*Extract:*
>> BEGIN

# Board glue-up; which is better



## V. Kelly Bellis (Jun 19, 2020)

Does it make any difference which direction the end grain (growth rings) is oriented when gluing up boards?

I recently hand-planed some Home Depot 2 x 6's and glued them together (with splines) to make a wooden base for my bandsaw. After the glue dried I surface planed both faces flat, still using the hand plane. The assembled 22" x 28" pine panel base has been sitting on my on my bench for the past several days, during which I have observed it going from flat to cupped and back down again. I had glued the boards together with each board's end grain orientation the same, shown here labeled as A. But after watching the curling/ cupping and back down again, I wonder if I should have gone with B? Leaving the cup side up for a while, the cupping eventually relaxed back to the panel being flat!

Reactions: Sincere 1


----------



## Sprung (Jun 19, 2020)

When you brought your 2x6's home from Home Depot, did you let them dry before you worked with them? Construction lumber that you buy isn't truly dry - at least as we think of dry for woodworking uses. If possible, I always stack (with stickers) the construction lumber I buy for at lesat 2 or 3 weeks before using it so it can shed some of that excess moisture. I still can't find my moisture meter after moving, but where we previously lived, EMC was down in the 5 to 6% range and construction lumber I bought would often measure anywhere from 13 to 17% - a huge difference and far from truly dry.

With the panel sitting flat on your bench, one side was exposed to air and was able to dry, the other couldn't - hence the cupping. As the other side then got a chance to dry out, it evened back out.

One thing I try to do when I'm building something - even if I'm using fully dried wood - is to stack all the parts with stickers between the various steps so that there is airflow all around the piece, so that it can shed (or pick up) any moisture equally, yielding less movement of the piece (such as the cupping you experienced).

Factoring in moisture and wood movement - and making sure that I don't have a large surface like that flat up against another surface - the grain orientation while gluing up hasn't mattered so much. But the wood does need to be dry first and you need to make sure that the whole piece has room to "breathe."

Reactions: Thank You! 1 | Agree 2 | Great Post 1 | Useful 2


----------



## FranklinWorkshops (Jun 19, 2020)

Left to its own tendencies, wood will always cup toward the outside of the tree. The bottom of the cup would be toward the pith. With that in mind, I always orient the wood as shown in your diagram B and I also use an odd number of boards so that the two end pieces will be oriented the same way. This method has worked for me. But @Sprung is exactly right about construction quality wood and assuring uniform air flow to avoid uneven moisture gain and loss.

Reactions: Thank You! 1 | Useful 3


----------



## V. Kelly Bellis (Jun 19, 2020)

Thank you for your responses gents!

Reactions: Like 1


----------



## Tony (Jun 19, 2020)

What Larry said!

Reactions: Like 1


----------



## pvwoodcrafts (Jun 20, 2020)

definitely - B

Reactions: Thank You! 1 | Useful 1


----------

>> END

*Brief A:* List every username that posts in the board glue-up thread.
*Brief B:* In the board glue-up thread, what moisture range did construction lumber often measure where Sprung previously lived?
*Brief C:* Summarize the board glue-up thread in two sentences.
The material that comes next has nothing to do with the board glue-up thread.

*Raw records:*
>> BEGIN

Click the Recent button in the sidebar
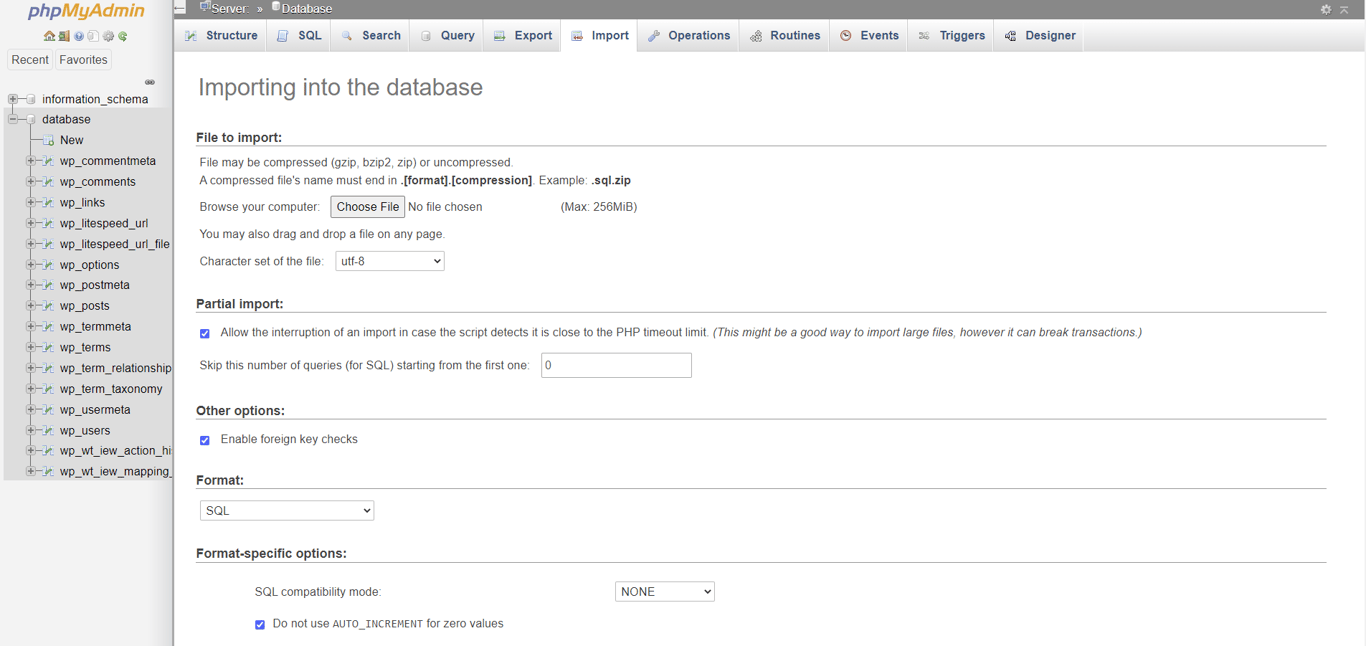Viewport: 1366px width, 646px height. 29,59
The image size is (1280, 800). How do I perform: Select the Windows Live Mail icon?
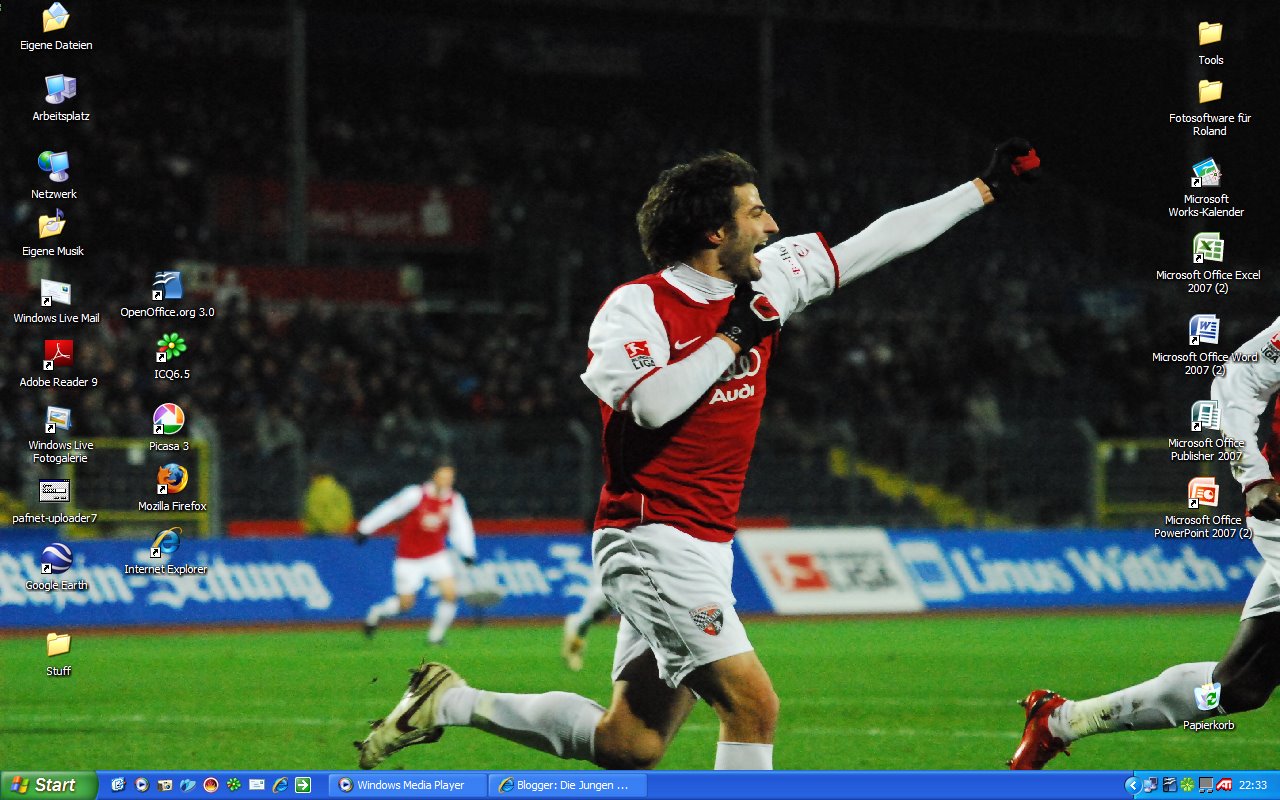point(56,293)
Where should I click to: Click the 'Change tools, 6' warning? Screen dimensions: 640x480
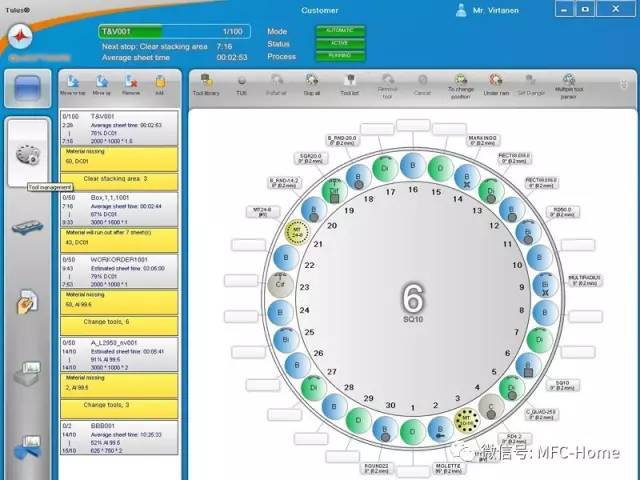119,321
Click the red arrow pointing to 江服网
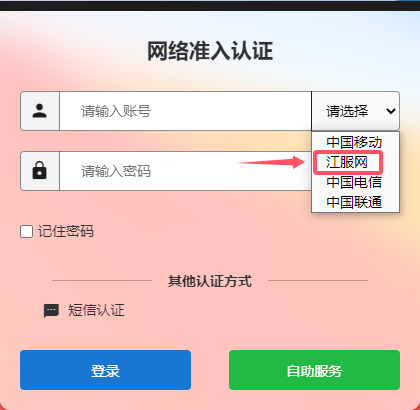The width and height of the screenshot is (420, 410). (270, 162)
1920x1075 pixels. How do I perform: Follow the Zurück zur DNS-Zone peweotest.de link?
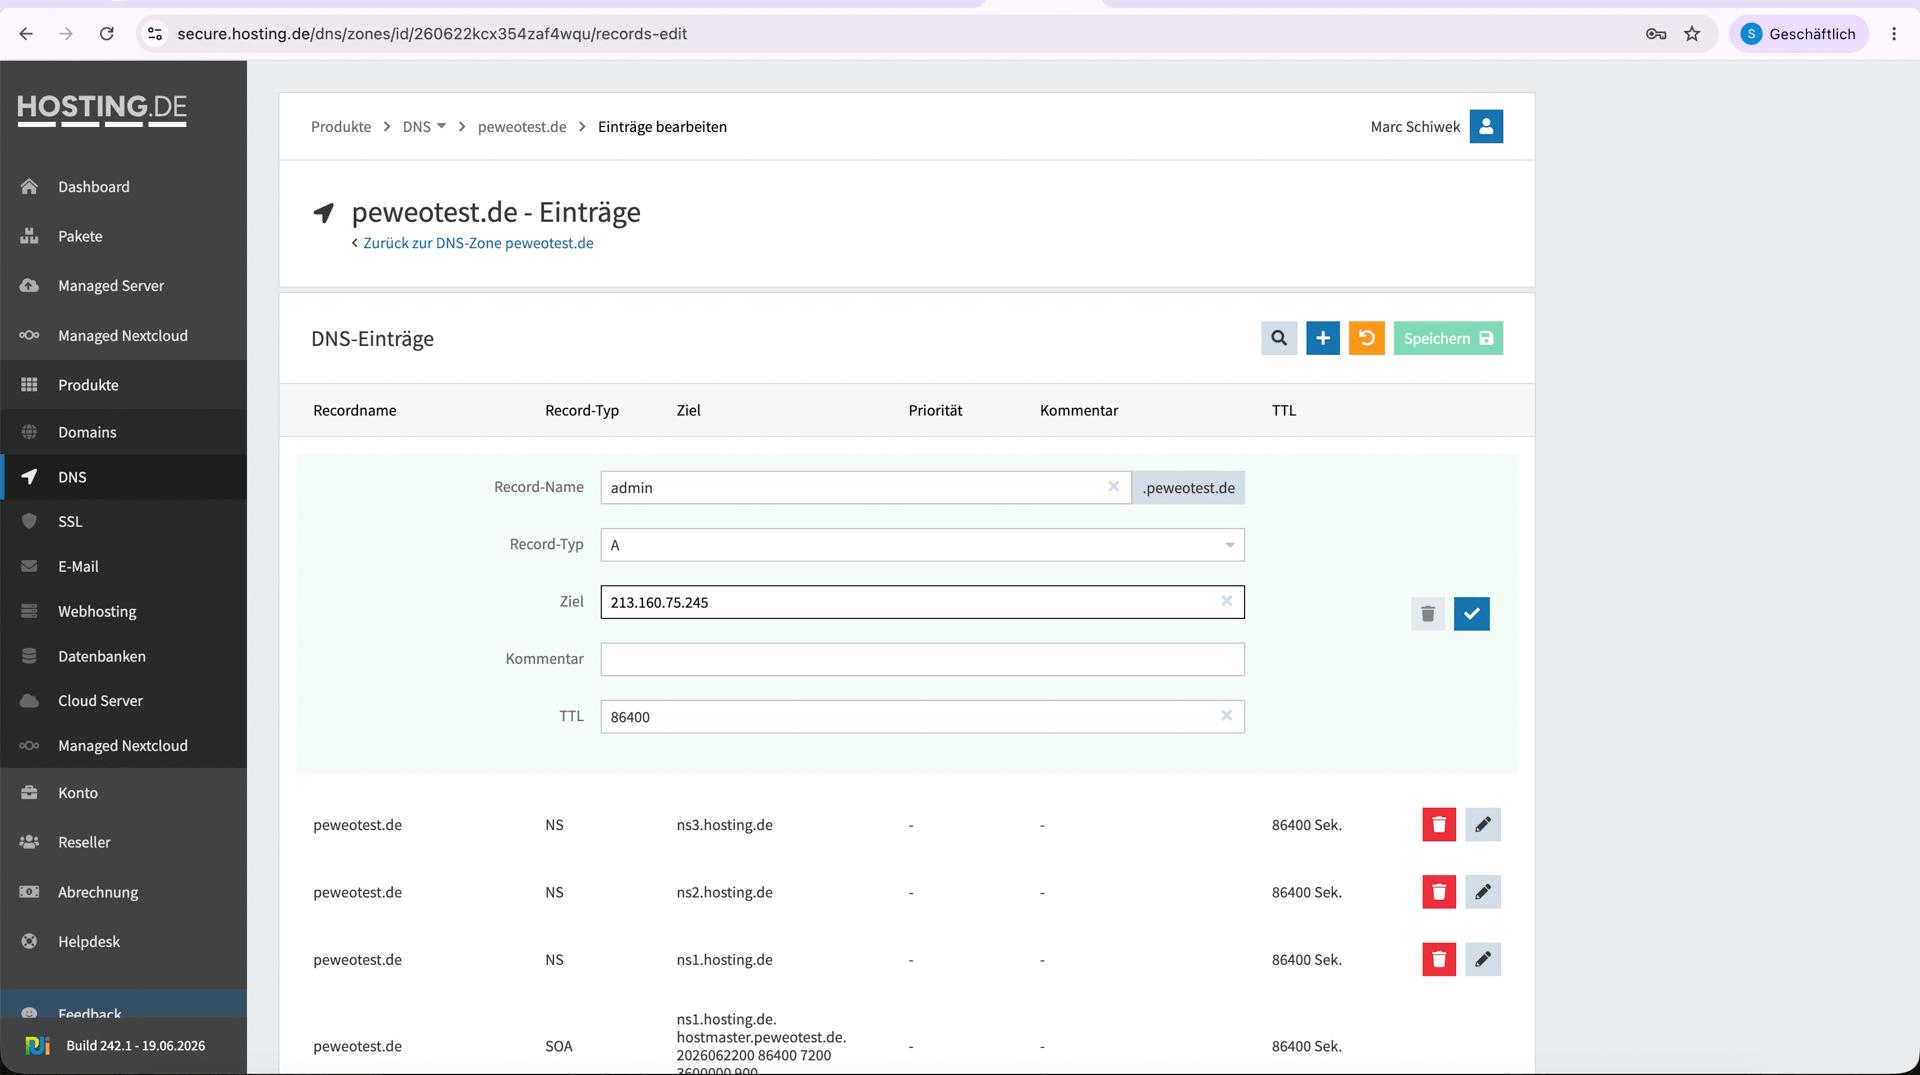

>> END

*Exercise output A:* V. Kelly Bellis, Sprung, FranklinWorkshops, Tony, pvwoodcrafts

*Exercise output B:* Anywhere from 13 to 17%.

*Exercise output C:* A woodworker glued hand-planed Home Depot 2x6s into a pine panel for a bandsaw base and watched it go from flat to cupped and back again, then asked whether the boards' end grain should have been oriented as B instead of A. Replies blamed the cupping on construction lumber that wasn't truly dry drying unevenly while one side lay against the bench, recommended stacking parts with stickers so air reaches every side, and two posters favored orientation B.